Problems to work on:
1. Answer these questions from the article on the Home Buyers Strike:
(a) What tax reform group is Karl Fitzgerald a member of?
(b) To whom did he make his comments, and by what means?
(c) What median house price in the capital cities does the article give?
2. Please carry on the article about the Home Buyers Strike and housing affordability, picking up after its final sentence.

The Home Buyers Strike is one of the most interesting recent developments in Australian politics.
According to Karl Fitzgerald, a member of the tax reform group Prosper Australia, "now is not the time to buy a house".
"With young people in racked up to their eyeballs with HECS, car and credit card debt," he told New Matilda in an email, "they don’t need to enter the Great Australian Dream just as it turns into a nightmare." Politics is full of small lobby groups pushing a particular issue. The reason Prosper Australia has come to such attention with its Home Buyers Strike is because it strikes a nerve: housing affordability.
Housing affordability may not quite be at its record law levels of 2008, but it’s low and dropping. The simple maths of the matter are stark: while median household incomes in this country are a touch over $36,000, the median house price in our capital cities is $459,000. That means the middle-ranked house price is nearly 13 times the middle-ranked annual disposable income. It’s no wonder that for most young Australians, owning a home remains an impossible dream.

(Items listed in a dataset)
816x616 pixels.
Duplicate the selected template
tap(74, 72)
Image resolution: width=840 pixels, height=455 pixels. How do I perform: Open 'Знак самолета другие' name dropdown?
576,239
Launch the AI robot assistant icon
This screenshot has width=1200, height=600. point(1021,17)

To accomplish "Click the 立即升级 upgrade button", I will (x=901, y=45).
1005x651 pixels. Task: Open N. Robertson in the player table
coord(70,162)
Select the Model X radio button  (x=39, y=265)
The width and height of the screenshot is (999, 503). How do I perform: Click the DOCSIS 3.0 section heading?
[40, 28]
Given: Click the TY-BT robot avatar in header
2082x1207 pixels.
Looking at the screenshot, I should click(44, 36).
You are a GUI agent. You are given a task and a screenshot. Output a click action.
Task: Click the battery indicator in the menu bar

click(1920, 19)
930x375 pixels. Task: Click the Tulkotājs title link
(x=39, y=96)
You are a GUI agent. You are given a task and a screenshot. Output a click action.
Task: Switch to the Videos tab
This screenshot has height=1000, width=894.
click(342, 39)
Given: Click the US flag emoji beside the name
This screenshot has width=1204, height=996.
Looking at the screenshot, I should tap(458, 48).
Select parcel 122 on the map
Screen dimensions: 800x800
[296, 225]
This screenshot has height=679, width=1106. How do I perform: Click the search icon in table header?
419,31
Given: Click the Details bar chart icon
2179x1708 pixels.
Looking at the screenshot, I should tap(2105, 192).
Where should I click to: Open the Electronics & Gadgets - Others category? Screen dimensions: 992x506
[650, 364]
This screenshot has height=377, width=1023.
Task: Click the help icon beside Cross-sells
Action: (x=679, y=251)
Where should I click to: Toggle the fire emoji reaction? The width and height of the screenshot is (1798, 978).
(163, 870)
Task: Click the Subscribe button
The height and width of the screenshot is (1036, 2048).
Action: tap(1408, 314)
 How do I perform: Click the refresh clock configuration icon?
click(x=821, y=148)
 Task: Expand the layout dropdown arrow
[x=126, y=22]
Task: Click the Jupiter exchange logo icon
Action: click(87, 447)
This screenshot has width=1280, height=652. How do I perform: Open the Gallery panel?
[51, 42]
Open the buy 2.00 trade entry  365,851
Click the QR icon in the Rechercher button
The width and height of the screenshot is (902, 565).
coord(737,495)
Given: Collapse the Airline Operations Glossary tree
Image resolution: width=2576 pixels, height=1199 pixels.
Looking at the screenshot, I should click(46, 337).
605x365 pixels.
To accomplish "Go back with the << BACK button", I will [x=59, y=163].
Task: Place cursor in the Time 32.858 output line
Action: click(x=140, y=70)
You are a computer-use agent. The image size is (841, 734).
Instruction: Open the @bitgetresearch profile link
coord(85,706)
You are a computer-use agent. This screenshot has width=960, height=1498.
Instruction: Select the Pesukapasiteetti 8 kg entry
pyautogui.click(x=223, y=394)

Answers to the tasks:
1.
(a) Prosper Australia
(b) To New Matilda, in an email
(c) $459,000

2.
The response of most analysts has been to blame it all on demand and supply: specifically supply, or the lack thereof. Australia’s cities are supposedly short of new housing stock, as developers struggle with red tape and a lack of new land for greenfield estates on the urban fringe.
According to the federal government’s National Housing Supply Council’s second State of Supply Report, released in 2010, "the gap between total underlying demand and total supply is estimated to have increased by approximately 78,800 dwellings in the year to June 2009, to a cumulative shortfall of 178,400." Not enough new houses and flats are being built, and accordingly, housing supply is not keeping up with demand.
It’s even worse for low and medium-income earners. The Report says that, for the poorest two-fifths of the population, there is "a shortfall of almost 500,000 dwellings that [are]both affordable and available." As a result, rents continue to climb — though not enough to improve yields to a level high enough to stimulate more low-income housing construction.
However, as we’ve canvassed here in New Matilda before, the received wisdom about Australia’s housing shortage may not necessarily be correct. There are a number of factors which drive housing demand and supply — and the need for a roof over your head is only one of them.
In fact, the exact state of housing supply in Australia has become something of a controversial issue. As Fitzgerald points out, "a magical 46 per cent more properties were offered for sale in February than a year earlier … We have been led to believe time after time that there is nowhere to live. Suddenly, almost 50 per cent more properties have hit the market in a few weeks."
Noted property expert Steve Keen pointed out recently that while the National Housing Supply Council’s figures "are legitimate measures of a social need" they are "not a measure of the market demand for housing."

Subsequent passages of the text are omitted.